For any new way of teaching to “work” with students, a tremendous amount of support and reflection must accompany it, a well-established body of research beginning in the 1970s has made clear. Indeed, the success of any curriculum may depend less on its design and more on teachers’ own beliefs about how learning happens, both for themselves and for the individual students they teach.

And their ability to look at ready-made curricula critically-not to “shop” for it as a neutral tool that determines when, what, and how they teach-can greatly affect how equitable are the opportunities for students to learn well.

Whose knowledge does the curriculum represent, Essential school teachers are increasingly asking, and what ideologies underlie that knowledge? Whose voices are privileged, and whose absent? What are the absent voices saying?

This kind of question often prompts teachers to seek out multicultural materials in the humanities, to reflect the diverse backgrounds of their students. But it can go further, to probe not just different motivations to learn but the different ways that students construct meaning.

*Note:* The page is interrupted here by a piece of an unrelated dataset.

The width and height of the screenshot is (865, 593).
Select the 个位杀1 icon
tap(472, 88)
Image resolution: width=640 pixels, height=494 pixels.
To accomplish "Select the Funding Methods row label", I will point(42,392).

One young California teacher new to a large urban high school, for instance, told of selecting from her department’s three approved geometry texts the one book relying primarily on inductive reasoning, not deductive proofs. Not a good idea, her colleagues advised, since she would be teaching the lowest level of students. Believing that it would serve those students even better, she stuck with her decision, and her students were soon outdoing all previous expectations.

Curriculum As Inquiry Cycle

Rather than allowing curriculum to predetermine where students are and how they learn, teachers can practice a cycle of inquiry that uses curricular materials only as a resource, not as a “framework.” “No matter how good the materials are, they don’t work if I’m not totally tuned in to the minds of my students,” says Heather Douglas, an Essential school teacher helping coach a math-science network of schools at Boston’s Center for Collaborative Education. “Before I even go looking around for resources, I need to recognize what kind of experience a kid needs to move him to the next step.”

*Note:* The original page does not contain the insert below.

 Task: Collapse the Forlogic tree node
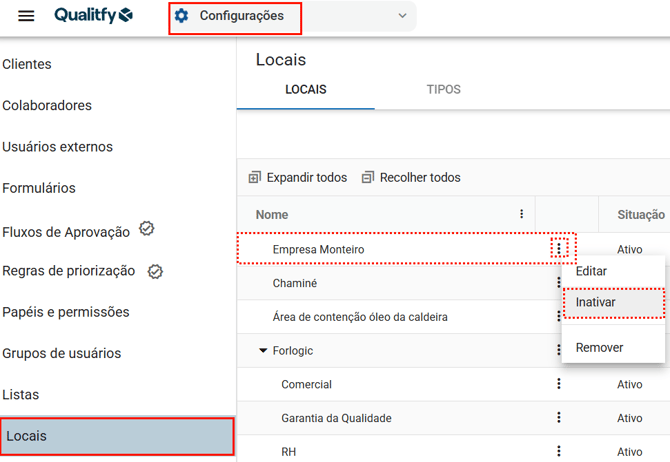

First, for example, the teacher might observe what conceptual models her students already hold. (“A big boat will sink and a little boat will float.”) Then she might seek out materials that will provoke an activity. (The class makes boats of different sizes and shapes and tries floating them in water.) Using that activity to call forth new conceptual models (“Some big boats float and some little boats sink”), she then completes the cycle as students come up with new questions. (“What floats and what sinks?”)

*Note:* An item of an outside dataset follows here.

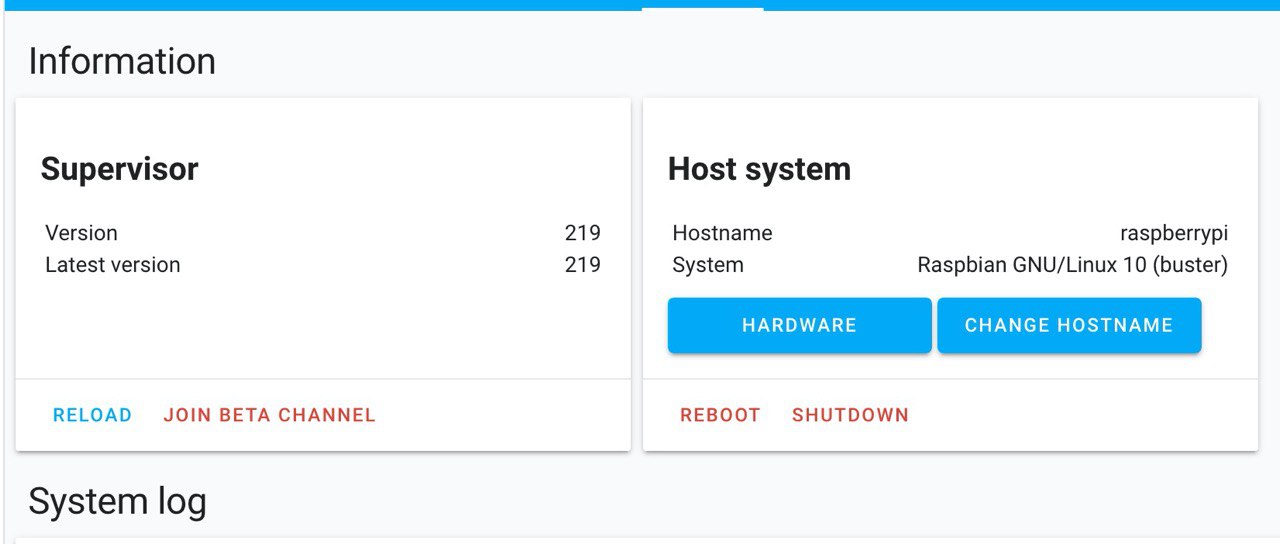
Task: Click the Information section heading
Action: [122, 61]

In a scenario like this, the most useful prepared materials might well be the kind of inexpensive kits prepared by the University of California’s Lawrence Hall of Science at Berkeley, known as Great Experiments in Math and Science (Gems), or the Terc investigations, which provide no textbooks but rather teacher guides and courses. “You could hang these kits in a “standards framework,’ says one teacher who has used them, “in order to “get the kids’ to do this or that. But it’s better to just let kids explore with them, then to discover and reflect together on what they experience.”

Looked at this way, curriculum materials can only ignite new learning if teachers first enter into a relationship with both what they teach and who they teach. No matter how many great ideas are on the shelf, they don’t start making a difference until students and teachers bring them alive through their daily encounters-not just in class but in every question, every decision, every demonstration of what they understand and what they don’t. There’s a reason that the word curriculum comes from the Latin verb for “run” or “course”-it is not a package of facts and activities, but a dynamic series of events, a river of learning that carries us all, sometimes unpredictably, to a new place. And as Essential schools consider the increasing array of navigational tools available to them, they may be charting a valuable new map.